Estaba en la naturaleza del carácter de Catalina que no pudiese gozar con entusiasmo de una dicha fácilmente adquirida, y que no se apegase sino a aquellos bienes de cuyo logro no pudiese tener una certeza, ni aun acaso una esperanza.

Una insaciable necesidad de emociones devoraba de continuo su alma de fuego. En los primeros años con sueños febriles de un amor que no conocía. Luego con los desengaños de un mundo y de una vida que nada le daban de cuanto ella las pedía, pero que la ofrecían en cambio las punzantes sensaciones de las esperanzas frustradas y de las ilusiones desvanecidas. Más tarde, los triunfos del amor propio, los planes de la coquetería, erigida en sistema y en necesidad, el orgullo de saber engañar a un mundo de quien había sido víctima, persuadiéndole de quien era feliz a pesar suyo; los beneficios que repartía como un perfume que sólo ella respiraba; todo esto aún la dieron emociones que cada día, es verdad, se iban haciendo menos vivas y menos capaces de satisfacerla, pero que la preservaban de la calma de la inacción que era la muerte para aquella naturaleza eminentemente movible y tempestuosa.

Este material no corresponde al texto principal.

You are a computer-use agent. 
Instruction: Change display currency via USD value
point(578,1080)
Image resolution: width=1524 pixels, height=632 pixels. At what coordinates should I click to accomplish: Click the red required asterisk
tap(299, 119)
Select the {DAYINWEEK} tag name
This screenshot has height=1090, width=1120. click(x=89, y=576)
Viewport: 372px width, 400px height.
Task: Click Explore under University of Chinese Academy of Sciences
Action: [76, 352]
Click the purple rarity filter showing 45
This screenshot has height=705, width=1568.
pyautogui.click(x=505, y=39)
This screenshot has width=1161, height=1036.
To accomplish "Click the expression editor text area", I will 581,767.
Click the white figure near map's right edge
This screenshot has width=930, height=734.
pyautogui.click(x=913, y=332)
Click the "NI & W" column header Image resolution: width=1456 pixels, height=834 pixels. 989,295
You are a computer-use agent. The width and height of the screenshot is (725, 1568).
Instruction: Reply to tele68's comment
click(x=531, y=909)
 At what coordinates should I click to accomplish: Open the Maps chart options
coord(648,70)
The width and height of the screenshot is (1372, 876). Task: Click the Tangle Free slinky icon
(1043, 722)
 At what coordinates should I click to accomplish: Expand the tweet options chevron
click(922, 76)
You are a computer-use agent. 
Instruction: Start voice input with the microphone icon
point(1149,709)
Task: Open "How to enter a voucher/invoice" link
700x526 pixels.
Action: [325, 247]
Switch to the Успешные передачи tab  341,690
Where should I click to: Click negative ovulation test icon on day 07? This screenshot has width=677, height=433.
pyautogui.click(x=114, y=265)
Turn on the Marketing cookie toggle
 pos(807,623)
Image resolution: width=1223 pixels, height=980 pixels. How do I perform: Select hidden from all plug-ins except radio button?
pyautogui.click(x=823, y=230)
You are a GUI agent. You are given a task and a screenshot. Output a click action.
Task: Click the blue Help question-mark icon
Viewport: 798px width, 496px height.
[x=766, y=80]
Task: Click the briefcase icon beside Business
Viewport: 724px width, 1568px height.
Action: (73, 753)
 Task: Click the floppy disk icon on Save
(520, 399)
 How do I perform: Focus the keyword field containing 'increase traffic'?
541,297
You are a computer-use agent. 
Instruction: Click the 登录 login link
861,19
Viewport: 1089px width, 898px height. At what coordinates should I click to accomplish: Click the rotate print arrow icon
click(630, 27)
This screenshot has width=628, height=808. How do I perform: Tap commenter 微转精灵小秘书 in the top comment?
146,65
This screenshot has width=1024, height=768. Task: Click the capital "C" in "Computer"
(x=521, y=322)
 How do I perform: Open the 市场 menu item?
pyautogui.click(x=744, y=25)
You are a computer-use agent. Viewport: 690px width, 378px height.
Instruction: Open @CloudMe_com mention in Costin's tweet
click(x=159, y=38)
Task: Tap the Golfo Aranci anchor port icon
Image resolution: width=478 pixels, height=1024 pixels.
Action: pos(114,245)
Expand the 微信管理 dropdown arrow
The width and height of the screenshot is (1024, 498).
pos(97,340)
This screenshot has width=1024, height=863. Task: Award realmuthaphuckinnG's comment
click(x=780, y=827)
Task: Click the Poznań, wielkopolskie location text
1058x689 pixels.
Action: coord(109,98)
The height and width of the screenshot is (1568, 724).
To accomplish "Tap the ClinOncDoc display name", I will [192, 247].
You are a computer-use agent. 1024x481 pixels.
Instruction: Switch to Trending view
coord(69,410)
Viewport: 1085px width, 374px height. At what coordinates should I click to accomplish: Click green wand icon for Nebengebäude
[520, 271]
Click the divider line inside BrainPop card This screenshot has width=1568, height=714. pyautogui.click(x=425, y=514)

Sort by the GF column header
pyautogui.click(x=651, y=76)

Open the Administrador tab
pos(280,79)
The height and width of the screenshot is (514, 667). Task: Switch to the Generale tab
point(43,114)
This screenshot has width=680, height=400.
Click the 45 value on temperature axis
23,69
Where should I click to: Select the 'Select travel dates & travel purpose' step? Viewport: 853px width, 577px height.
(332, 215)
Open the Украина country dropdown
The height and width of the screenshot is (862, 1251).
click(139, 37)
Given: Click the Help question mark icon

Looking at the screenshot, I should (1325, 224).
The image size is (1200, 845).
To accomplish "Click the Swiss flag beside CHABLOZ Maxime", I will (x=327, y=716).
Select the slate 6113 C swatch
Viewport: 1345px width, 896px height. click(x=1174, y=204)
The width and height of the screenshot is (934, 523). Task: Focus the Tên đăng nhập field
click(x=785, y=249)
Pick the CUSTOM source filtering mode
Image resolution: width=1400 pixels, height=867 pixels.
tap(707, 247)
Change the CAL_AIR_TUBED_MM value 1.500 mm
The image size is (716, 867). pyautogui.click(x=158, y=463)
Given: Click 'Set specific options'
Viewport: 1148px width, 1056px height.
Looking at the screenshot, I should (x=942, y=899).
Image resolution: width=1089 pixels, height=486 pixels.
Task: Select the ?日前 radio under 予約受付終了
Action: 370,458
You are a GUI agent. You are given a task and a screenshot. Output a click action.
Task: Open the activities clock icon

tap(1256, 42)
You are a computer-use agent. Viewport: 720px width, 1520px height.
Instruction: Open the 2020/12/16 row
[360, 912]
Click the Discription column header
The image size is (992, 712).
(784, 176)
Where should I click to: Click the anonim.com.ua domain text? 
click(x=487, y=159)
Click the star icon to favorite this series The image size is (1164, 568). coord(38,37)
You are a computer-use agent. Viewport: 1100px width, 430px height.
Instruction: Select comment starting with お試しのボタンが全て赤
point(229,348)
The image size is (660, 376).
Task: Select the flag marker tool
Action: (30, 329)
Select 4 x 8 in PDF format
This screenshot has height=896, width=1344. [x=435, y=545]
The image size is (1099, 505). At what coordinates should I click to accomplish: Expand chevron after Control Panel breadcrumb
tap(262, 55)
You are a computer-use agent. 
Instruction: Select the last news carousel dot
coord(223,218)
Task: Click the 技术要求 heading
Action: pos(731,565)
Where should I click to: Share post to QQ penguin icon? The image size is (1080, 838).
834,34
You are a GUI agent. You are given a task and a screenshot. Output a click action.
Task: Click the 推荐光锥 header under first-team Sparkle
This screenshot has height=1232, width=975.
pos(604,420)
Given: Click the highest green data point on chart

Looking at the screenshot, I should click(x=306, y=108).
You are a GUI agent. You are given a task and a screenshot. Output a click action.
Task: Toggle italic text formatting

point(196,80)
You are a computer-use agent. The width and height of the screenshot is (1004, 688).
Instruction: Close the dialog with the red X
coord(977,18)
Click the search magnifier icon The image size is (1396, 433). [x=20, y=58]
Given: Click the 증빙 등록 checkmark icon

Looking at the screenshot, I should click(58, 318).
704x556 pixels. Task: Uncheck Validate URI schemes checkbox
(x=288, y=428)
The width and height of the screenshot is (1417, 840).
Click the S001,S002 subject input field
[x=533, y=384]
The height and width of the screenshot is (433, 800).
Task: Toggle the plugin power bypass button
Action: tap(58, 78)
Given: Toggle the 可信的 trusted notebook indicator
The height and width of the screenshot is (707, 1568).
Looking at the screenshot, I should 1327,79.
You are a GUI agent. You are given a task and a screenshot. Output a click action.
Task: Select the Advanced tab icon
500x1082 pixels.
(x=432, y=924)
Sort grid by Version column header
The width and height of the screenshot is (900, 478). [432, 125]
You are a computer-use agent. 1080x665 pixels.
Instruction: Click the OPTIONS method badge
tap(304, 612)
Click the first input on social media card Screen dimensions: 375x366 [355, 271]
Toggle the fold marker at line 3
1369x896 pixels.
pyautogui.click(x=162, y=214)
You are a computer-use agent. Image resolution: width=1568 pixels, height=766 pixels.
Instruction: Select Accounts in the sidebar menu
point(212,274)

La pasión, y la pasión desgraciada, vino, en fin, a darla nueva vida, y semejante pasión que la hacía profundamente infeliz, era sin embargo la que debía colocar a aquella mujer en su natural elemento, y contemplar por decir así su existencia. Aquella pasión siempre igual en su esencia, tenía todas las variadas faces que necesitaba una sensibilidad activa en demasía y propensa al cansancio. Las grandes pasiones son, como todo lo verdaderamente grande, inmutables en su naturaleza y variables en sus aspectos. Así como el cielo, ora azul y espléndido, ora cubierto de nubes; así como el mar, que a veces parece un monótono llano, a veces una escarpada montaña; la pasión tiene en sí misma su propio antítesis, y si su duración es larga, débelo, sin duda, a su continua variedad.